Exercise: Return verbatim the portion of the article below on googly eyes and unattractive produce that runs from "In the United" up to and including "Americans to purchase.".

Text provided:
>> BEGIN
Googly eyes can help sell "ugly" produce

In the United States, we waste approximately 30-40% of our food supply, or approximately 133 billion pounds of food. While some of this is caused by storage issues or over-purchasing, up to 20% of produce waste is perfectly good food considered too ugly for Americans to purchase.

Kacy Kim, an associate professor at Bryant University, recently published a study in the journal Psychology & Marketing with an adorable solution to the food waste problem: googly eyes.

As reported in Grist:

Kim's team argues that the problem is that supermarkets, and even "ugly" food specialty companies, are going about it all wrong. It's not about discounting irregular produce to try and get people to buy it, it's about making that produce appealing enough that it doesn't need to be discounted in the first place. That's where the googly eyes come in.
>> END
Given information:
>> BEGIN
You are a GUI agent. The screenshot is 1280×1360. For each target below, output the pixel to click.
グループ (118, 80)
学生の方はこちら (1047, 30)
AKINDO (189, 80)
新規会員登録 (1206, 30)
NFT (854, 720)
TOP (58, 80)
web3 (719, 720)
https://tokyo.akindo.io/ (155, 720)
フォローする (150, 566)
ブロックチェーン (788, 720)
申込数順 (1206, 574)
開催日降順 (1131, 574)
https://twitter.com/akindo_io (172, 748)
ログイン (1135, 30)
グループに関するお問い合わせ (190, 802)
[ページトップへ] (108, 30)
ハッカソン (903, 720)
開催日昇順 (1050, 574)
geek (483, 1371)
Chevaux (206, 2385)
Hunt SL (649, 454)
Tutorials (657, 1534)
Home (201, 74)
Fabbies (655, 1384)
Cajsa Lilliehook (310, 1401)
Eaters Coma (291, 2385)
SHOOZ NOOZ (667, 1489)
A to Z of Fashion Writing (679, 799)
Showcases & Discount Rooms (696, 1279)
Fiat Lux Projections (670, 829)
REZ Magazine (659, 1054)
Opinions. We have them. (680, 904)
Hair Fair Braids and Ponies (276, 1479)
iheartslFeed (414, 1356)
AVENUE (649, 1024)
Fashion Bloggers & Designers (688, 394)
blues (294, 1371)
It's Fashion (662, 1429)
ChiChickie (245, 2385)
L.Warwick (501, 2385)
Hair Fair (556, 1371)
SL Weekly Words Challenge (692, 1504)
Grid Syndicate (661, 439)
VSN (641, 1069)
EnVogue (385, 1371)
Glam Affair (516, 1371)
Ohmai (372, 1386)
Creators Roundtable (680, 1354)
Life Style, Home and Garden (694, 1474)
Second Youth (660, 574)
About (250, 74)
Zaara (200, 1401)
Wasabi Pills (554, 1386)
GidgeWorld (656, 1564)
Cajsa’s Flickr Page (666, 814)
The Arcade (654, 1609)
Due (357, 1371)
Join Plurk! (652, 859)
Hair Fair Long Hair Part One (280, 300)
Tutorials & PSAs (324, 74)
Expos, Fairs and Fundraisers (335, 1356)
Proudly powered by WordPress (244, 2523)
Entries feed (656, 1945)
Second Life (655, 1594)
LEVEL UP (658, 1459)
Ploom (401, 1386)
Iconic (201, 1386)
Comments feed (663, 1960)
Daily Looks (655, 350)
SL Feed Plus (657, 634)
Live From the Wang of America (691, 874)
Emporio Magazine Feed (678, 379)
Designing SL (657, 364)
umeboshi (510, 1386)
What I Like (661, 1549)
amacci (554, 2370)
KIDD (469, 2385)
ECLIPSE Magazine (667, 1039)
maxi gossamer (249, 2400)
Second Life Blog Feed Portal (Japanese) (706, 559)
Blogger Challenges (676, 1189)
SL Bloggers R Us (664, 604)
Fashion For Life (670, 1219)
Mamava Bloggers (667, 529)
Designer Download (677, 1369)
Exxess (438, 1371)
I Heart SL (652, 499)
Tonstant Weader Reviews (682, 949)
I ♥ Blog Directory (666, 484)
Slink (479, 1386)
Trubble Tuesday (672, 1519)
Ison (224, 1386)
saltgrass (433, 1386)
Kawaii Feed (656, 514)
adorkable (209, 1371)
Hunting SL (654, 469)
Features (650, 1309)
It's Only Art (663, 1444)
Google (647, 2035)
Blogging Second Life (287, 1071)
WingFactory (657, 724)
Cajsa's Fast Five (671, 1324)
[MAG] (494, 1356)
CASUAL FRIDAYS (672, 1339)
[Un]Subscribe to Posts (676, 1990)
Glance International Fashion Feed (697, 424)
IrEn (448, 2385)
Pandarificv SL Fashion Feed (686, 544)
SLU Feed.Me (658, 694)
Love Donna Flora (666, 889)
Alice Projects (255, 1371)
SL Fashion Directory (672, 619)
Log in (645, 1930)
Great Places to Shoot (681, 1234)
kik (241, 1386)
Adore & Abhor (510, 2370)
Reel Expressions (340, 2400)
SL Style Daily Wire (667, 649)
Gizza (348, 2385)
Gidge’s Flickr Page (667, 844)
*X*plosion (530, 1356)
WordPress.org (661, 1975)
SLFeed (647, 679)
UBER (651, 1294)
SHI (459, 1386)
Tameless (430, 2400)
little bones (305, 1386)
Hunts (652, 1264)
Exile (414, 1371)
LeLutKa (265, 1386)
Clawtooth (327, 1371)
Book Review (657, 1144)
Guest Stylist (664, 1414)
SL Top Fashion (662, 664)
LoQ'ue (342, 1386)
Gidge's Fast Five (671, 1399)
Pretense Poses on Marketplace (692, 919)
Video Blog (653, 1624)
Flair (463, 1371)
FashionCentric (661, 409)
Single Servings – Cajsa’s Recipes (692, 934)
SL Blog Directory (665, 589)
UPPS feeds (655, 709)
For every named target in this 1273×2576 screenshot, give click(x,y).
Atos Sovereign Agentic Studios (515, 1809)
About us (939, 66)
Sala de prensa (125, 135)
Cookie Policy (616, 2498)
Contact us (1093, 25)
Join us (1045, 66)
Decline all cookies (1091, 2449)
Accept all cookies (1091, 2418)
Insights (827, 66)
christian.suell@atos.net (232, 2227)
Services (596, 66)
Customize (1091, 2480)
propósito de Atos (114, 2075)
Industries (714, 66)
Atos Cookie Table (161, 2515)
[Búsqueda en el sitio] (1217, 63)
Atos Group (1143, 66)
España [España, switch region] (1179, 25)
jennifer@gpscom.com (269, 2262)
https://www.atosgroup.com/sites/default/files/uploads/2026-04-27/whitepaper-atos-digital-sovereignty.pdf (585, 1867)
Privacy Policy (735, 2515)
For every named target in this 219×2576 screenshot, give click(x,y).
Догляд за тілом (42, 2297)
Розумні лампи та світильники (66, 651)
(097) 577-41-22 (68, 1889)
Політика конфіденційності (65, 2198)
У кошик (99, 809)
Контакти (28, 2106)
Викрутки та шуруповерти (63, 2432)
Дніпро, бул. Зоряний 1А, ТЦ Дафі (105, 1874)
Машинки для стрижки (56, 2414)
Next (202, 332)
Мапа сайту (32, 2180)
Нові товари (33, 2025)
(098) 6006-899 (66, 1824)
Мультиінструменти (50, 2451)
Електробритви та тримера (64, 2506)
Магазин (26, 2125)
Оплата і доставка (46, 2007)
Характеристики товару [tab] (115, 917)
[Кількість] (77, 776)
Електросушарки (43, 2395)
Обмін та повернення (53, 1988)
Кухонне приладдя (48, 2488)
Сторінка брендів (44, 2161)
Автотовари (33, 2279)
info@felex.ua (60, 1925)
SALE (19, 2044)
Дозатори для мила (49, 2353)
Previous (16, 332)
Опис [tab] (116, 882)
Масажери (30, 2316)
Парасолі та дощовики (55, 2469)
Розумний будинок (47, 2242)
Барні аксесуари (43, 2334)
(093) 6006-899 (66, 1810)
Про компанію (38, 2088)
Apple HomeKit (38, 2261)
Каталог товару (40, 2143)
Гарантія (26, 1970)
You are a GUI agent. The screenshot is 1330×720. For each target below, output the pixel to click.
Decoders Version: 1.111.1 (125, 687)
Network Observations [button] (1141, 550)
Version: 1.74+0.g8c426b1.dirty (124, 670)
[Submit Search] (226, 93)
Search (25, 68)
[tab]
>> END
Exercise output:
In the United States, we waste approximately 30-40% of our food supply, or approximately 133 billion pounds of food. While some of this is caused by storage issues or over-purchasing, up to 20% of produce waste is perfectly good food considered too ugly for Americans to purchase.